| What this task involves |
The listing must be reproduced in full, exactly as it stands.

++++++

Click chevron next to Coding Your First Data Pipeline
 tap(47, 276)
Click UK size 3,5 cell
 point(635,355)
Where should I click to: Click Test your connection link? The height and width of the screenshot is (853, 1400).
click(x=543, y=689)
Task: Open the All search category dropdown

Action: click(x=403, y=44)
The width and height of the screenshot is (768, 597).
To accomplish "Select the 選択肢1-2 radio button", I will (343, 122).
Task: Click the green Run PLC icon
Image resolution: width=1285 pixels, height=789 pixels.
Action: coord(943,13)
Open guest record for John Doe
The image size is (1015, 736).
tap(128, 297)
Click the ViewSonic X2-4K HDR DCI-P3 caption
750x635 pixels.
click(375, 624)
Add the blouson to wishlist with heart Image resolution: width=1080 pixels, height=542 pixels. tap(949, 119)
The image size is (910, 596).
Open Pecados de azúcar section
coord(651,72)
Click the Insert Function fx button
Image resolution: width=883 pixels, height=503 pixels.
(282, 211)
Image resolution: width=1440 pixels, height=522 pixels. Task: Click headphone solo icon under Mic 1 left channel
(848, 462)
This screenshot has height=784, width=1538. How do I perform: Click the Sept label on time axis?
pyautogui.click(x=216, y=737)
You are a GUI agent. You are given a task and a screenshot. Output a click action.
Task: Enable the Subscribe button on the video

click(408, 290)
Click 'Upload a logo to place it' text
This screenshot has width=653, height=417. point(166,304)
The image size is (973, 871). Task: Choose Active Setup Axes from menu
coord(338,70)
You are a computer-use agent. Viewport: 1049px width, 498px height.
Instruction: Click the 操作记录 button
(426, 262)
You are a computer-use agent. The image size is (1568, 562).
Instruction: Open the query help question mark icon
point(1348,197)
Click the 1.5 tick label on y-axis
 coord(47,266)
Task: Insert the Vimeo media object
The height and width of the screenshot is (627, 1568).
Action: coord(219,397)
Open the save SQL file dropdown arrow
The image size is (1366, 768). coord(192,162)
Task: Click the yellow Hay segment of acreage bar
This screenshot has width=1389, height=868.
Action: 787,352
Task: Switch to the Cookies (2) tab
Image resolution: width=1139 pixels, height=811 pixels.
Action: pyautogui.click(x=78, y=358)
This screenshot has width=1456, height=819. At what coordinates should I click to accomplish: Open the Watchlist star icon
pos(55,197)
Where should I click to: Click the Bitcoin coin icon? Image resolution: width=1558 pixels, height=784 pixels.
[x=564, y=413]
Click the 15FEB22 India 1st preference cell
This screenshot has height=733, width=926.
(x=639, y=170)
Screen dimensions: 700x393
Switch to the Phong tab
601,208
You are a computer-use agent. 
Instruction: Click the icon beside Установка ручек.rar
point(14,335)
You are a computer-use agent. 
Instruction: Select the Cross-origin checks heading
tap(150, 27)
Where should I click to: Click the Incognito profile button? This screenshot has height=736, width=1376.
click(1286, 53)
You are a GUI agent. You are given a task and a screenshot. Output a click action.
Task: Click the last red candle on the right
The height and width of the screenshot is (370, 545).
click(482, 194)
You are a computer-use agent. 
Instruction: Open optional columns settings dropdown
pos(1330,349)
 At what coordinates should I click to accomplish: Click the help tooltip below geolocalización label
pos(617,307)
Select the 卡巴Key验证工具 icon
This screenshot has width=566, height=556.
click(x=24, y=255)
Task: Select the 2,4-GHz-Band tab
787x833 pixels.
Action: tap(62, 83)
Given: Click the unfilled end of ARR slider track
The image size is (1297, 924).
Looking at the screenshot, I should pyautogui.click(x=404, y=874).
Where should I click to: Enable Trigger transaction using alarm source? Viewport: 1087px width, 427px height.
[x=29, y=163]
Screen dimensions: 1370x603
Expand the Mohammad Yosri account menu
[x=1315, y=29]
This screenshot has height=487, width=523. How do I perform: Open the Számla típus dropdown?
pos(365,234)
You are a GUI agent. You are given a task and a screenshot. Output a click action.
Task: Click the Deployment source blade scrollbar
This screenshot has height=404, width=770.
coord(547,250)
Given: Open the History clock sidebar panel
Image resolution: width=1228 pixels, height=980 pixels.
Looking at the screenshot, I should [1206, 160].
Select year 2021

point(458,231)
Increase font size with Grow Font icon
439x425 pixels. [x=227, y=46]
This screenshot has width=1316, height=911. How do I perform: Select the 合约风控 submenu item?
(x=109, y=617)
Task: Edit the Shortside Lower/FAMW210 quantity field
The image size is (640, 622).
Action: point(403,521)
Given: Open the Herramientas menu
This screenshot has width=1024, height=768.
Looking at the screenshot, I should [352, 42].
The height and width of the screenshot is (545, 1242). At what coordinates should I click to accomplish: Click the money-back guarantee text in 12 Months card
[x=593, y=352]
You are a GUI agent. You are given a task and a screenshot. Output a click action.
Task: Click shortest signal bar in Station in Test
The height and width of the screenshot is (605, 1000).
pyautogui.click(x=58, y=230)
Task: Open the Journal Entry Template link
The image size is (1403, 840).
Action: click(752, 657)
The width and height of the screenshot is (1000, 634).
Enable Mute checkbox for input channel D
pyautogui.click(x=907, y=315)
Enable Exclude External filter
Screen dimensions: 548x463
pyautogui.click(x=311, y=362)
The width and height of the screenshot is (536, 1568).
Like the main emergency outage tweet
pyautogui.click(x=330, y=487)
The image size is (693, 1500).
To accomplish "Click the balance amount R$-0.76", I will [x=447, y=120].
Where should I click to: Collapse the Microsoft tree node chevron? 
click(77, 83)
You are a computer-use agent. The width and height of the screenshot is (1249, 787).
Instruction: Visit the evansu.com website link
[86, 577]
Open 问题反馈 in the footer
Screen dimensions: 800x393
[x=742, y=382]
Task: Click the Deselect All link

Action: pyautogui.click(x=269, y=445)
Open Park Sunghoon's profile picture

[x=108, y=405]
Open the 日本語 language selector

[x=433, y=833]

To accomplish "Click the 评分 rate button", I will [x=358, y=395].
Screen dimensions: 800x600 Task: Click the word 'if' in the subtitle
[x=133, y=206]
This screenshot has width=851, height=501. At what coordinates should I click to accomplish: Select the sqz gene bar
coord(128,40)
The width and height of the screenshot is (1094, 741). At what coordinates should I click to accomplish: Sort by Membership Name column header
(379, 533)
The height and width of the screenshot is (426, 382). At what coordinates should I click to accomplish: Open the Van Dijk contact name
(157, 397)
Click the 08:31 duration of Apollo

++++++

| Solution |
Click chevron next to Coding Your First Data Pipeline
 tap(47, 276)
Click UK size 3,5 cell
 point(635,355)
Where should I click to: Click Test your connection link? The height and width of the screenshot is (853, 1400).
click(x=543, y=689)
Task: Open the All search category dropdown

Action: click(x=403, y=44)
The width and height of the screenshot is (768, 597).
To accomplish "Select the 選択肢1-2 radio button", I will (343, 122).
Task: Click the green Run PLC icon
Image resolution: width=1285 pixels, height=789 pixels.
Action: coord(943,13)
Open guest record for John Doe
The image size is (1015, 736).
tap(128, 297)
Click the ViewSonic X2-4K HDR DCI-P3 caption
750x635 pixels.
click(375, 624)
Add the blouson to wishlist with heart Image resolution: width=1080 pixels, height=542 pixels. tap(949, 119)
The image size is (910, 596).
Open Pecados de azúcar section
coord(651,72)
Click the Insert Function fx button
Image resolution: width=883 pixels, height=503 pixels.
(282, 211)
Image resolution: width=1440 pixels, height=522 pixels. Task: Click headphone solo icon under Mic 1 left channel
(848, 462)
This screenshot has height=784, width=1538. How do I perform: Click the Sept label on time axis?
pyautogui.click(x=216, y=737)
You are a GUI agent. You are given a task and a screenshot. Output a click action.
Task: Enable the Subscribe button on the video

click(408, 290)
Click 'Upload a logo to place it' text
This screenshot has width=653, height=417. point(166,304)
The image size is (973, 871). Task: Choose Active Setup Axes from menu
coord(338,70)
You are a computer-use agent. Viewport: 1049px width, 498px height.
Instruction: Click the 操作记录 button
(426, 262)
You are a computer-use agent. The image size is (1568, 562).
Instruction: Open the query help question mark icon
point(1348,197)
Click the 1.5 tick label on y-axis
 coord(47,266)
Task: Insert the Vimeo media object
The height and width of the screenshot is (627, 1568).
Action: coord(219,397)
Open the save SQL file dropdown arrow
The image size is (1366, 768). coord(192,162)
Task: Click the yellow Hay segment of acreage bar
This screenshot has width=1389, height=868.
Action: 787,352
Task: Switch to the Cookies (2) tab
Image resolution: width=1139 pixels, height=811 pixels.
Action: pyautogui.click(x=78, y=358)
This screenshot has width=1456, height=819. At what coordinates should I click to accomplish: Open the Watchlist star icon
pos(55,197)
Where should I click to: Click the Bitcoin coin icon? Image resolution: width=1558 pixels, height=784 pixels.
[x=564, y=413]
Click the 15FEB22 India 1st preference cell
This screenshot has height=733, width=926.
(x=639, y=170)
Screen dimensions: 700x393
Switch to the Phong tab
601,208
You are a computer-use agent. 
Instruction: Click the icon beside Установка ручек.rar
point(14,335)
You are a computer-use agent. 
Instruction: Select the Cross-origin checks heading
tap(150, 27)
Where should I click to: Click the Incognito profile button? This screenshot has height=736, width=1376.
click(1286, 53)
You are a GUI agent. You are given a task and a screenshot. Output a click action.
Task: Click the last red candle on the right
The height and width of the screenshot is (370, 545).
click(482, 194)
You are a computer-use agent. 
Instruction: Open optional columns settings dropdown
pos(1330,349)
 At what coordinates should I click to accomplish: Click the help tooltip below geolocalización label
pos(617,307)
Select the 卡巴Key验证工具 icon
This screenshot has width=566, height=556.
click(x=24, y=255)
Task: Select the 2,4-GHz-Band tab
787x833 pixels.
Action: tap(62, 83)
Given: Click the unfilled end of ARR slider track
The image size is (1297, 924).
Looking at the screenshot, I should pyautogui.click(x=404, y=874).
Where should I click to: Enable Trigger transaction using alarm source? Viewport: 1087px width, 427px height.
[x=29, y=163]
Screen dimensions: 1370x603
Expand the Mohammad Yosri account menu
[x=1315, y=29]
This screenshot has height=487, width=523. How do I perform: Open the Számla típus dropdown?
pos(365,234)
You are a GUI agent. You are given a task and a screenshot. Output a click action.
Task: Click the Deployment source blade scrollbar
This screenshot has height=404, width=770.
coord(547,250)
Given: Open the History clock sidebar panel
Image resolution: width=1228 pixels, height=980 pixels.
Looking at the screenshot, I should [1206, 160].
Select year 2021

point(458,231)
Increase font size with Grow Font icon
439x425 pixels. [x=227, y=46]
This screenshot has width=1316, height=911. How do I perform: Select the 合约风控 submenu item?
(x=109, y=617)
Task: Edit the Shortside Lower/FAMW210 quantity field
The image size is (640, 622).
Action: point(403,521)
Given: Open the Herramientas menu
This screenshot has width=1024, height=768.
Looking at the screenshot, I should [352, 42].
The height and width of the screenshot is (545, 1242). At what coordinates should I click to accomplish: Click the money-back guarantee text in 12 Months card
[x=593, y=352]
You are a GUI agent. You are given a task and a screenshot. Output a click action.
Task: Click shortest signal bar in Station in Test
The height and width of the screenshot is (605, 1000).
pyautogui.click(x=58, y=230)
Task: Open the Journal Entry Template link
The image size is (1403, 840).
Action: click(752, 657)
The width and height of the screenshot is (1000, 634).
Enable Mute checkbox for input channel D
pyautogui.click(x=907, y=315)
Enable Exclude External filter
Screen dimensions: 548x463
pyautogui.click(x=311, y=362)
The width and height of the screenshot is (536, 1568).
Like the main emergency outage tweet
pyautogui.click(x=330, y=487)
The image size is (693, 1500).
To accomplish "Click the balance amount R$-0.76", I will [x=447, y=120].
Where should I click to: Collapse the Microsoft tree node chevron? 
click(77, 83)
You are a computer-use agent. The width and height of the screenshot is (1249, 787).
Instruction: Visit the evansu.com website link
[86, 577]
Open 问题反馈 in the footer
Screen dimensions: 800x393
[x=742, y=382]
Task: Click the Deselect All link

Action: pyautogui.click(x=269, y=445)
Open Park Sunghoon's profile picture

[x=108, y=405]
Open the 日本語 language selector

[x=433, y=833]

To accomplish "Click the 评分 rate button", I will [x=358, y=395].
Screen dimensions: 800x600 Task: Click the word 'if' in the subtitle
[x=133, y=206]
This screenshot has width=851, height=501. At what coordinates should I click to accomplish: Select the sqz gene bar
coord(128,40)
The width and height of the screenshot is (1094, 741). At what coordinates should I click to accomplish: Sort by Membership Name column header
(379, 533)
The height and width of the screenshot is (426, 382). At what coordinates should I click to accomplish: Open the Van Dijk contact name
(157, 397)
Click the 08:31 duration of Apollo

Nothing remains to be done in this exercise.